* TASK
Filter the entries below down to the lines that hold "will".

......

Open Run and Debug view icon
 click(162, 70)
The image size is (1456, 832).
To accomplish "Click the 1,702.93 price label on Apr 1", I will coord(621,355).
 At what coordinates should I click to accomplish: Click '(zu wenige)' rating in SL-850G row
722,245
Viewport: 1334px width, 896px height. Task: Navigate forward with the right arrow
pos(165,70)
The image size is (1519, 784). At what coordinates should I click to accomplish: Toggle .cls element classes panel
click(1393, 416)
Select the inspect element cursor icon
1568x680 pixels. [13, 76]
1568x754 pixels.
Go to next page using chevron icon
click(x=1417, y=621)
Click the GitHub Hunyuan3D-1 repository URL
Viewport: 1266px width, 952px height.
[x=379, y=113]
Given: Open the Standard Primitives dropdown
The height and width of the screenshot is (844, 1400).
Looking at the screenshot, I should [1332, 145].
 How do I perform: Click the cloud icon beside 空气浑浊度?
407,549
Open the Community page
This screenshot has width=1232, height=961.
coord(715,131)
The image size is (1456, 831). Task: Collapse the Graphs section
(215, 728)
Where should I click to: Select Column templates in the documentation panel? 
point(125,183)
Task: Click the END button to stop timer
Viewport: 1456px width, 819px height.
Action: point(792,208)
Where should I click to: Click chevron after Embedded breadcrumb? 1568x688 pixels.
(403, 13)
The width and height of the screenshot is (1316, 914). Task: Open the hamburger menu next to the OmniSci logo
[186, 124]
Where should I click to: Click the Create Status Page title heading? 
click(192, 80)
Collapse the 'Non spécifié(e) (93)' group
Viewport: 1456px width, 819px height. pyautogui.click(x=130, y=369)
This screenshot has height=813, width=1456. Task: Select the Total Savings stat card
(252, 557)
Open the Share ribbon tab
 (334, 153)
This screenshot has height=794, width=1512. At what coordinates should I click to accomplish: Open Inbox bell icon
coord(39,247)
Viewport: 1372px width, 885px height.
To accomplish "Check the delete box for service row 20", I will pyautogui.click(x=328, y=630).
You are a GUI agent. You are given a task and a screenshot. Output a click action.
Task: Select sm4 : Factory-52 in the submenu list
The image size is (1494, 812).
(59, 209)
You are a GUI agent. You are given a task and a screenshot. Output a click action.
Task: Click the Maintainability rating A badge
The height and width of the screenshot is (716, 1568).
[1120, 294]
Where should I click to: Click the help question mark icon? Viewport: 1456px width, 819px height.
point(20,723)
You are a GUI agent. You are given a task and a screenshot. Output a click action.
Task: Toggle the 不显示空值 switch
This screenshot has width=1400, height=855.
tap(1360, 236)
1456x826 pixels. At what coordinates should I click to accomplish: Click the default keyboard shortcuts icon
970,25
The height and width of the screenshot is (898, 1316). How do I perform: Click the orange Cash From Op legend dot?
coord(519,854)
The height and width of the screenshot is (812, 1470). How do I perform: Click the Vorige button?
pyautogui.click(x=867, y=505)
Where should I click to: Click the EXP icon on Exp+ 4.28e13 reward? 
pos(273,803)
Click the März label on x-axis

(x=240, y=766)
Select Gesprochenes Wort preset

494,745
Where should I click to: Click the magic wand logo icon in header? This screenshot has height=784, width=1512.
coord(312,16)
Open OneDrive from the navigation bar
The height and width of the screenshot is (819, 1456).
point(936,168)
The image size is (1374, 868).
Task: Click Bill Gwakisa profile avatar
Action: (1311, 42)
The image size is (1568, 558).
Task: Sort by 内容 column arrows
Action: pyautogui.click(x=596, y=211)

......

* YOUR RESPONSE
To accomplish "Click the 1,702.93 price label on Apr 1", I will coord(621,355).
To accomplish "Check the delete box for service row 20", I will pyautogui.click(x=328, y=630).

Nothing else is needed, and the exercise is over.